Benchmarking data parallel distributed training of deep learning models in PyTorch and TensorFlow

Source: Deep Learning on Medium

Benchmarking data parallel distributed training of deep learning models in PyTorch and TensorFlow

tl;dr

I vary the dataset size, model size, batch size, and number of GPUs and train using PyTorch DataParallel and TensorFlow MirroredStrategy. I observe TensorFlow has higher processing rates and increased scaleup, but recognize a fairer comparison would be between TensorFlow MirroredStrategy and PyTorch DistributedDataParallel.

Code: https://github.com/r-o-s-h-a-n/data_parallel_benchmark

The hum of servers helps me channel my coding energies. Pictured: not me.

Introduction

In recent years, deep learning models have become state-of-the-art models for learning from increasing volume and complexity of data. Deep learning models require large volumes of data to extract useful features. This process can require large amounts of time to train — on the order of weeks. Because of the repetitiveness of some of the computations, distributed computing has presented value in this domain. Distributed deep learning can be divided into two potentially overlapping subcategories: model parallelism and data parallelism.

Model Parallelism

In model parallelism, parts of the model sit on different processors. Only the nodes with edges that cross partition boundaries will need to have their state transmitted between machines. If a model is too big to fit on a single GPU, training almost certainly requires some form of model parallelism. A prominent early successful example of data parallelism is Google’s DistBelief model [1].
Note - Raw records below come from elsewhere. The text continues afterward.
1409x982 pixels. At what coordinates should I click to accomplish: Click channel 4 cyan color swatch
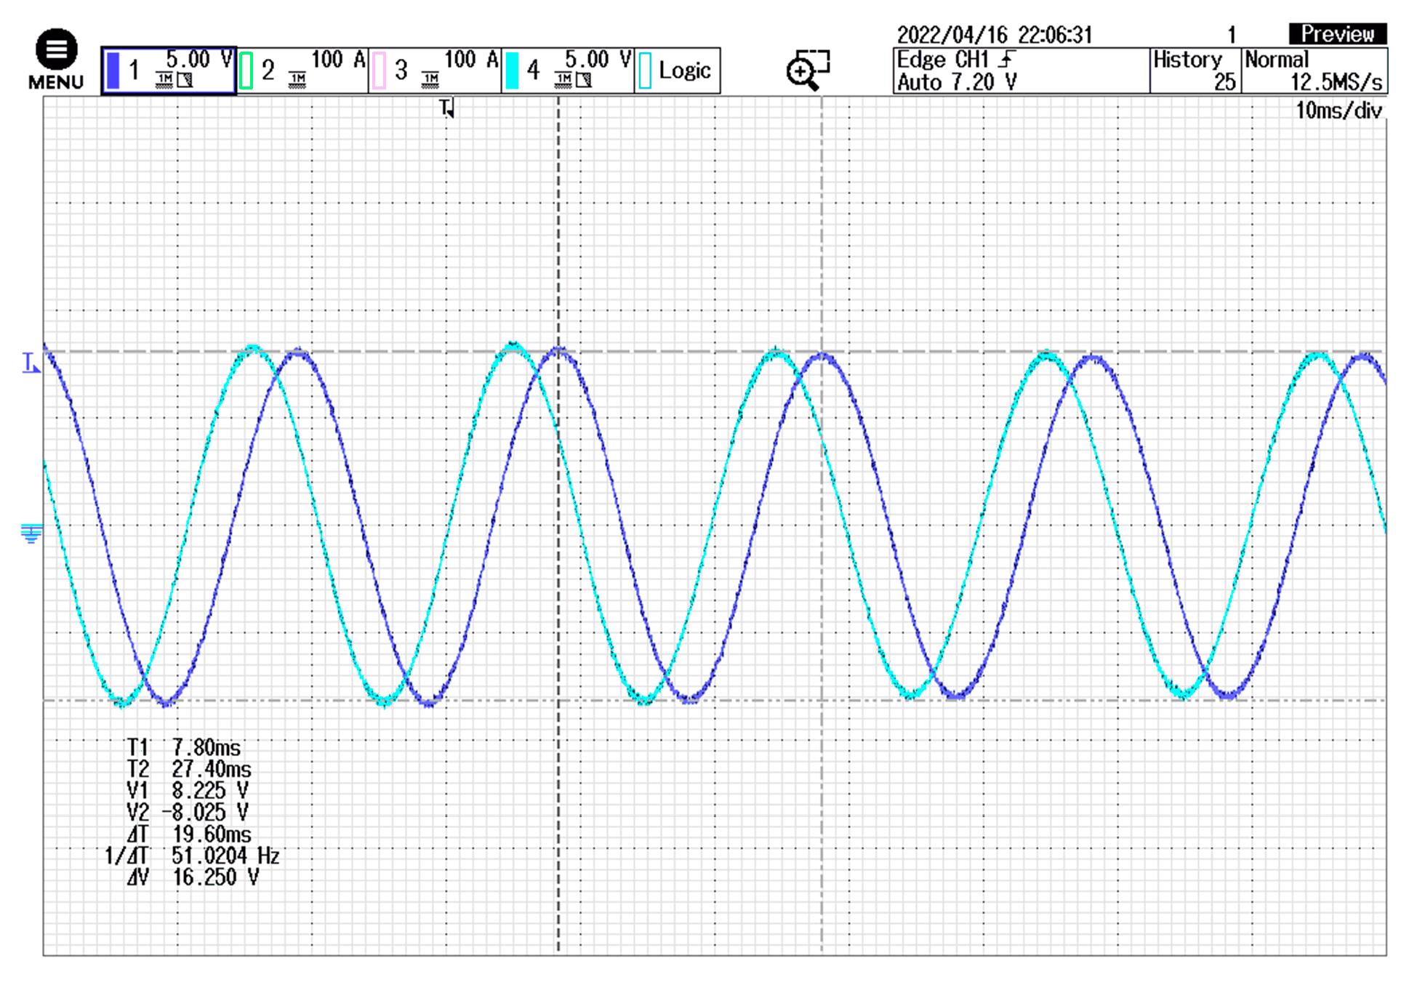click(512, 71)
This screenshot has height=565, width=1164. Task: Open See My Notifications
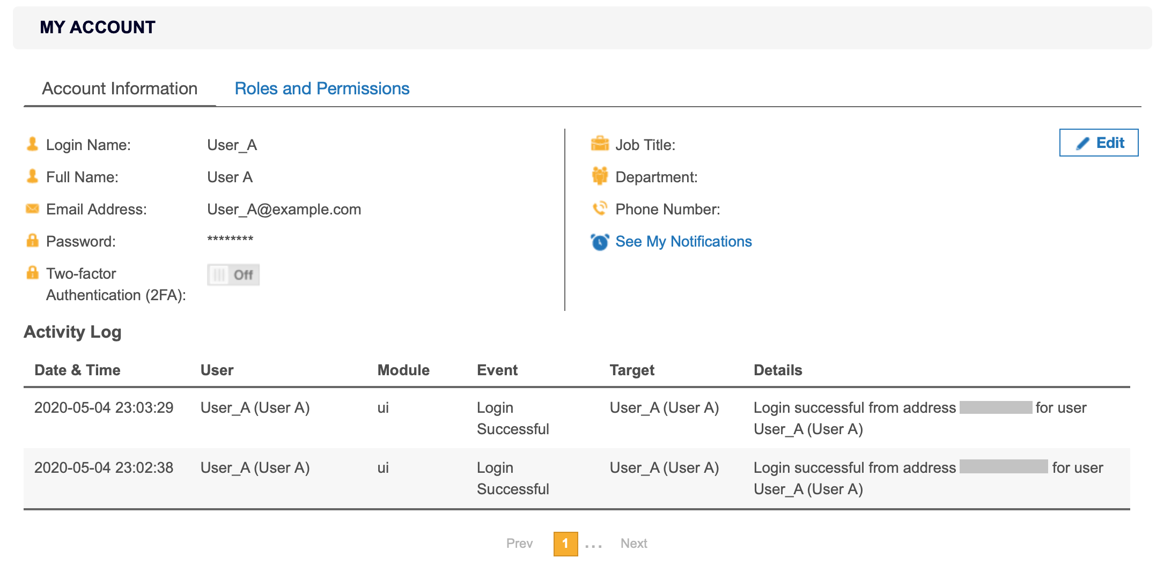point(683,241)
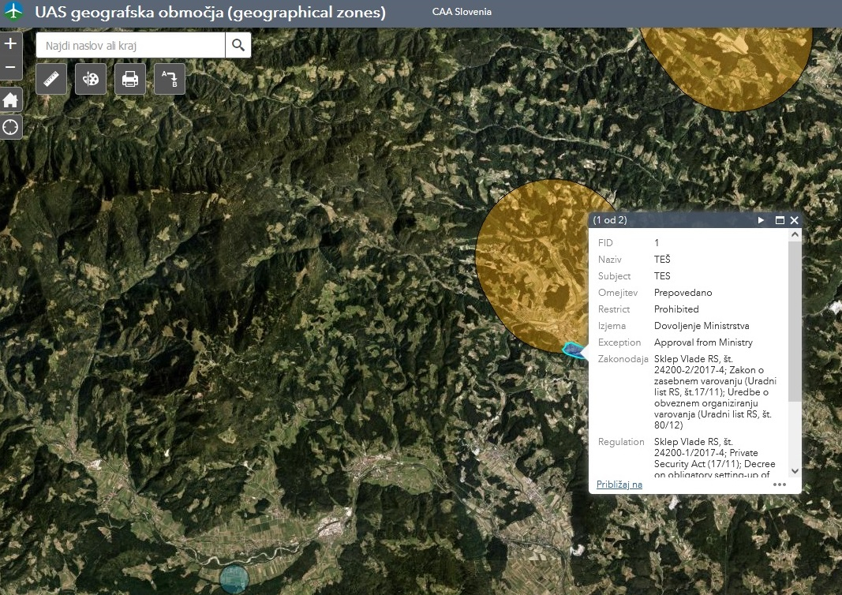Open the print map tool

(130, 79)
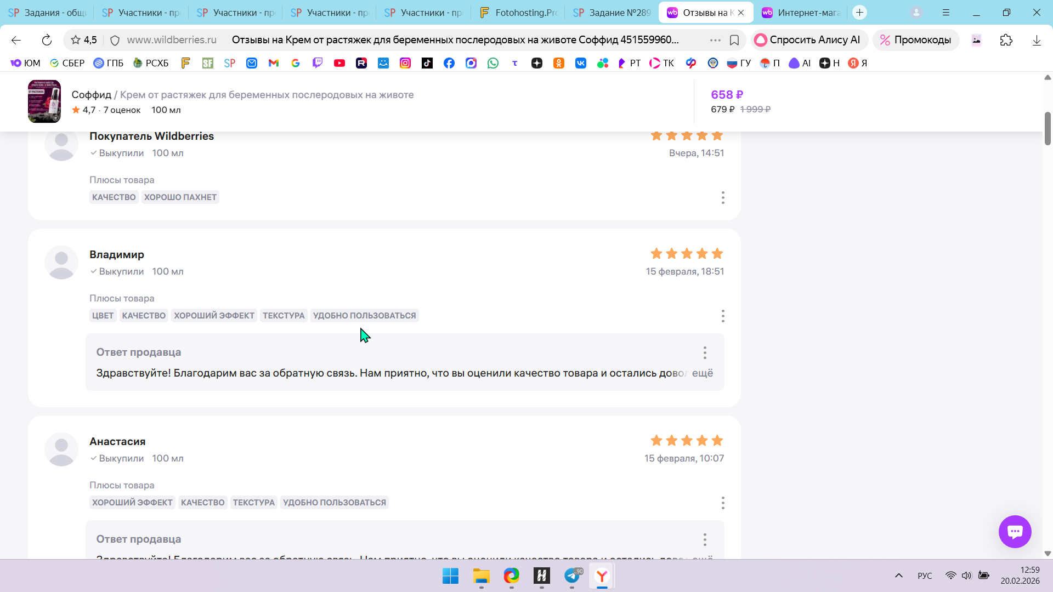Switch to the Fotohosting.Pro tab

(x=518, y=12)
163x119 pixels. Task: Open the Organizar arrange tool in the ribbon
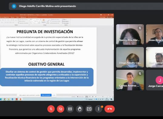[44, 21]
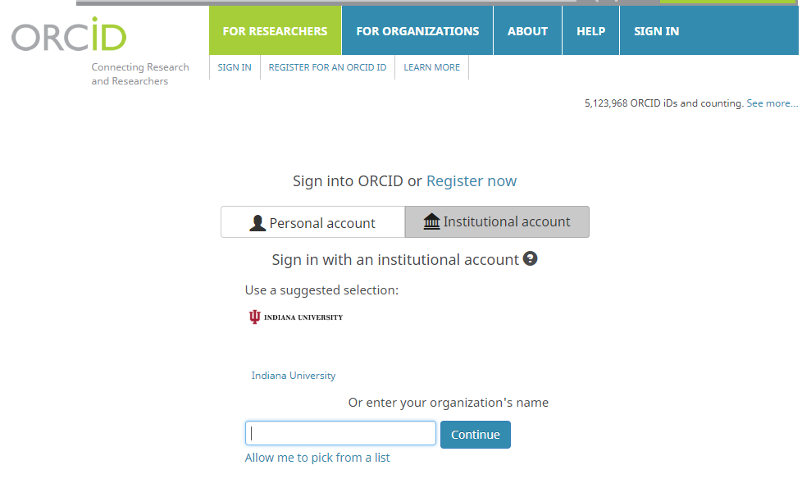Click the Register now link
The height and width of the screenshot is (488, 802).
click(472, 181)
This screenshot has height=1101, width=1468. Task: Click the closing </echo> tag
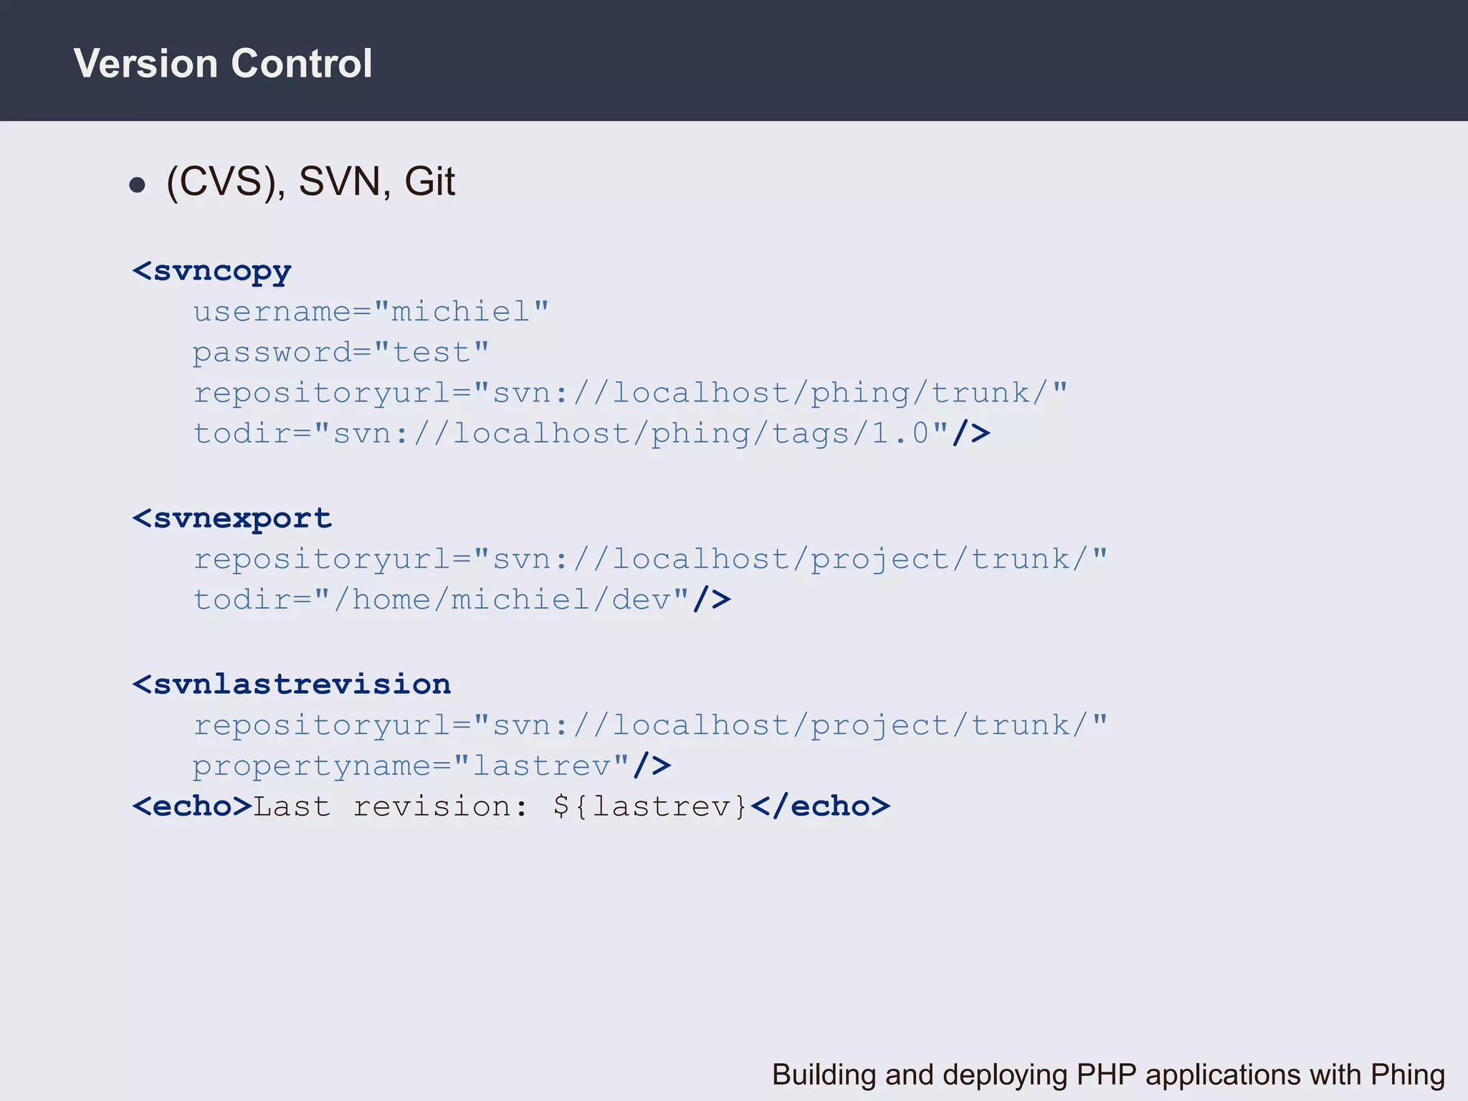[820, 806]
Figure 1. The DistBelief model is partitioned across multiple machines. Edges in bold require transmission across machines. [1]

Data Parallelism

In data parallelism, the training data is divided across processors and each model is replicated on the different machines. Each machine trains its replica on the data contained locally and parameter updates are shared. The method of sharing weight updates is a subject of research. These methods can be performed synchronously or asynchronously, each presenting their own challenges.

Figure 2. Parameter server method for data parallelism. [2]

In the parameter server method, each processor shares its weight updates with the parameter server. The parameter server is responsible for storing the current global state of the model. Processors write weight updates to the parameter server after training and read the newest weights before training. This method runs into bottleneck issues reading and writing to the parameter server.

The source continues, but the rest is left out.